__What is expected__:
According to the excerpt on energy and money below, about how much energy was required per dollar of goods and services in 2016?

[Selected excerpt — start]

For monetary investments it seems like a good deal: a wise investment gives you more total money than if you simply spent it now. But from the energy perspective it is a little different, for when you spend money you are also spending energy. The money can be printed indefinitely, but most of the energy cannot, since by definition fossil fuels, which supply about 85 % of the energy we use and are mostly responsible for our great wealth, are not renewable; once used they are gone forever. And energy is essential to give money meaning. Once we thought that gold was a backing for money. Until 1972 one could, in theory, take in your dollars to the U.S. Government and get in exchange gold (the gold standard). But it was not gold that gave meaning to the dollar, it was the goods and services you could trade it for. And those goods and services required energy to produce, about 6 MJ (megajoules; see Table ) per dollar in 2016. If you print or otherwise generate money without energy to back it up the money loses value. Hence we can think of money as lien (a promissory note) on energy. Thus if we are talking about monetary investments we are talking simultaneously about energy investments. Therefore opportunity costs also applies to energy opportunity costs; energy used for one activity or investment cannot be used for another.

Thus the concept of Energy Return On Investment (EROI). For any progress, indeed simply sustaining any life process requires a continual influx of energy. This concept, often termed maintenance metabolism, applies to fish in the sea, yourself and your civilization. The reason for this, developed more fully in Chaps. , is that there is a relentless tendency for the molecules that make up an organism (or a city) to degrade to a more random state. Organisms (and governments and private entities) must continually invest energy in keeping molecules in the very specific structures that life requires if it is to continue in its present form. And only after those investments have been met is it possible to have some kind of surpluswhether that is reproduction, evolution or growth or progress of a civilization.

[Selected excerpt — finish]
[Recorded information — start]

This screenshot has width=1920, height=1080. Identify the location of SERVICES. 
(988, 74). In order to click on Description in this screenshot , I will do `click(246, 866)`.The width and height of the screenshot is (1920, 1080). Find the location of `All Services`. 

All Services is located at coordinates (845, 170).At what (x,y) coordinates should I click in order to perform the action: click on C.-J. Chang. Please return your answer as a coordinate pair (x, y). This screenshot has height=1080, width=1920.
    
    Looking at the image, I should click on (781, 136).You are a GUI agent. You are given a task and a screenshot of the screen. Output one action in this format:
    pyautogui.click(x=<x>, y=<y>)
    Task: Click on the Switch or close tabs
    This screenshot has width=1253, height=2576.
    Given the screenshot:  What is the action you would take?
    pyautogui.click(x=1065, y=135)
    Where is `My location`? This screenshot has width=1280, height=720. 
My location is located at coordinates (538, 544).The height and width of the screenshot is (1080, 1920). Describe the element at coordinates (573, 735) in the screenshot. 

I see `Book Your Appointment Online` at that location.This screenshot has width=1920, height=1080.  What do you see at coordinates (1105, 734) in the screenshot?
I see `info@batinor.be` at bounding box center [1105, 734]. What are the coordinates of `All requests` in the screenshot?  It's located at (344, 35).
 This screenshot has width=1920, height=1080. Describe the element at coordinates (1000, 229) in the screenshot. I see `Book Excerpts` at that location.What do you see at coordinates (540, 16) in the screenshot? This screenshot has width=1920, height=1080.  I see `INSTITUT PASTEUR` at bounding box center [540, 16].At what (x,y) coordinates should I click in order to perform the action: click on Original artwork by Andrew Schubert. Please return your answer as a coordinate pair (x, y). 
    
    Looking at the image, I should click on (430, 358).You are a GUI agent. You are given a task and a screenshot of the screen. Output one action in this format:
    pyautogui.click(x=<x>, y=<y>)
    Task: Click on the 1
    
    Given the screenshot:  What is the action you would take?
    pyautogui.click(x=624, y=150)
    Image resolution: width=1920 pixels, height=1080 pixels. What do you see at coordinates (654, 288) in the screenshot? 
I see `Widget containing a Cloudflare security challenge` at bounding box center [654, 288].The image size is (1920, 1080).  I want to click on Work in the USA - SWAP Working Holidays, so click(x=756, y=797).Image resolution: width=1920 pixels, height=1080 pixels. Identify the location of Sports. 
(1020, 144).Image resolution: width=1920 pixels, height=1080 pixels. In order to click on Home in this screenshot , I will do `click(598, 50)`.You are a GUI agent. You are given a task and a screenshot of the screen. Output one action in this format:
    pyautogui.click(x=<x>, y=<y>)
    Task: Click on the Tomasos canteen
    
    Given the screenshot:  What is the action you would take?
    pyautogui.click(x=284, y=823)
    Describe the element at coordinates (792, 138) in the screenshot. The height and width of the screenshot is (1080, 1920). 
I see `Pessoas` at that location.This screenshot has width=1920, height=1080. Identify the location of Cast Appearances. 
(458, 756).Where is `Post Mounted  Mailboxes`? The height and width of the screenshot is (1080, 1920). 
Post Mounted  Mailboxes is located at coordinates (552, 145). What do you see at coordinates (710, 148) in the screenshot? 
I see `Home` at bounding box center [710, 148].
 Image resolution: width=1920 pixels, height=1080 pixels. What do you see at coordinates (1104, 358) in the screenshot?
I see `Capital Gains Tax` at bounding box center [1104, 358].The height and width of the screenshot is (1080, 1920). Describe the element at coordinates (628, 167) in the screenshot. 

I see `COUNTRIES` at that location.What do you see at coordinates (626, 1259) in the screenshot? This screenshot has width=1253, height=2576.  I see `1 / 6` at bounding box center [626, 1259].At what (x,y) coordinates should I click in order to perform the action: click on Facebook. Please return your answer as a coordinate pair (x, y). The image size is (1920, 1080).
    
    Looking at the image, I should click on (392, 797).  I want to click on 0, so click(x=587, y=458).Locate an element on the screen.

[Recorded information — finish]

__Solution to the problem__:
About 6 MJ (megajoules) per dollar.